La France tient des pourparlers d’indépendance avec les factions rivales de la Nouvelle-Calédonie

Un rapport de poids sur les implications du prochain référendum sur l'indépendance de la Nouvelle-Calédonie devrait être rendu public la semaine prochaine.

Photo: 123rf

Le Premier ministre français Elisabeth Borne a tenu des réunions séparées avec les factions rivales de la Nouvelle-Calédonie sur l’avenir du territoire à l’expiration de l’accord de Nouméa de 1998.

La direction indépendantiste est à Paris pour la première fois depuis la conclusion du processus de référendum sur l’indépendance en 2021.

Alors que Paris a décrit les réunions comme une étape importante, les côtés pro et anti-indépendance restent éloignés sur les questions clés.

Roch Wamytan, un des principaux délégués indépendantistes, a déclaré à l’agence de presse AFP toute discussion de fond ne peut commencer qu’une fois que la France a défini la trajectoire vers la pleine souveraineté.

Wamytan a raconté à Borne l’histoire chaotique des relations entre la France et le peuple kanak depuis que la France a pris le pouvoir en septembre 1853.

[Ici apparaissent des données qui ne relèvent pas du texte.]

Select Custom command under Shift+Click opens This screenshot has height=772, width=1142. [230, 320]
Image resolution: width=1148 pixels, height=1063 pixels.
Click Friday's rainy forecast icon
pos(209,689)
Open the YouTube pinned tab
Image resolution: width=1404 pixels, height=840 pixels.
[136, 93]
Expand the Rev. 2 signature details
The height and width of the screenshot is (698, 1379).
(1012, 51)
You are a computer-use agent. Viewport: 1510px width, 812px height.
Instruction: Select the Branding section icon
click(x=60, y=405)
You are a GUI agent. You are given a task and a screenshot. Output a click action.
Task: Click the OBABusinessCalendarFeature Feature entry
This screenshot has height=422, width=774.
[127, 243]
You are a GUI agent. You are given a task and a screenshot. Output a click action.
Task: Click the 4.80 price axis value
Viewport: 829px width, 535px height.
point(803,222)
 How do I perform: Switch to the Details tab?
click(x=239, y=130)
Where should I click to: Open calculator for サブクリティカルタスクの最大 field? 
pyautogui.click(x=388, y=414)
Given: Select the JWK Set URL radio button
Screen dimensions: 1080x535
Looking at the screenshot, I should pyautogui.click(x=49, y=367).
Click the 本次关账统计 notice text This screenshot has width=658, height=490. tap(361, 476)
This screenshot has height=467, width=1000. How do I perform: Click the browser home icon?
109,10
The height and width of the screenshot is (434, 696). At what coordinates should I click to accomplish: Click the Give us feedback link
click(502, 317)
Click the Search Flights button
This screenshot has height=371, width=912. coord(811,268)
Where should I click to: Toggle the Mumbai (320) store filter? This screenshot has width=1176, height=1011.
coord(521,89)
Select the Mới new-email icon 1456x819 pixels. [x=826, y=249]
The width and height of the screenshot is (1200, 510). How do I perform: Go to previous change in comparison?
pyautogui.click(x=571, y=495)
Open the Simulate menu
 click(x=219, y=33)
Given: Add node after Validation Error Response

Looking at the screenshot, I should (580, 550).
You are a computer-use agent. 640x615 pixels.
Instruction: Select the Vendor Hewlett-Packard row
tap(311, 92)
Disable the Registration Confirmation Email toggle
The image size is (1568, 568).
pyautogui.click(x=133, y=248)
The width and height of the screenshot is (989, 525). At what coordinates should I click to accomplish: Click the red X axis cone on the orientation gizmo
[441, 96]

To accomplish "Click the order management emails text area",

Il a exclu tout engagement à un nouveau statut prévu sans le consentement de l’ensemble du groupe faîtier indépendantiste du FLNKS.

Il a dit La Première que la France ne cesse de revisiter ce qui avait été convenu et réglé, comme les listes électorales restreintes qui définissent la citoyenneté calédonienne et sont inscrites dans la constitution française.

Les anti-indépendantistes veulent que la France ouvre les listes électorales pour les élections provinciales de l’année prochaine afin d’inclure les personnes installées depuis 1998.

Une politicienne anti-indépendance de premier plan, Sonia Backes, a déclaré qu’une fois que toutes les parties seraient assises autour de la table, une solution serait trouvée.

Backes a déclaré que cela avait été fait en 1988 lorsque le conflit armé a été réglé par les accords de Matignon.

Lors de trois référendums, les électeurs ont rejeté la pleine souveraineté, mais le troisième et dernier vote en 2021 a été boycotté par les partis indépendantistes en raison de l’impact de la pandémie.

Ils refusent d’en reconnaître le résultat et se sont tournés vers la Cour internationale de justice pour faire annuler le résultat.

La Nouvelle-Calédonie est inscrite sur la liste de décolonisation de l’ONU depuis 1986, sur la base du droit internationalement reconnu du peuple kanak à l’autodétermination.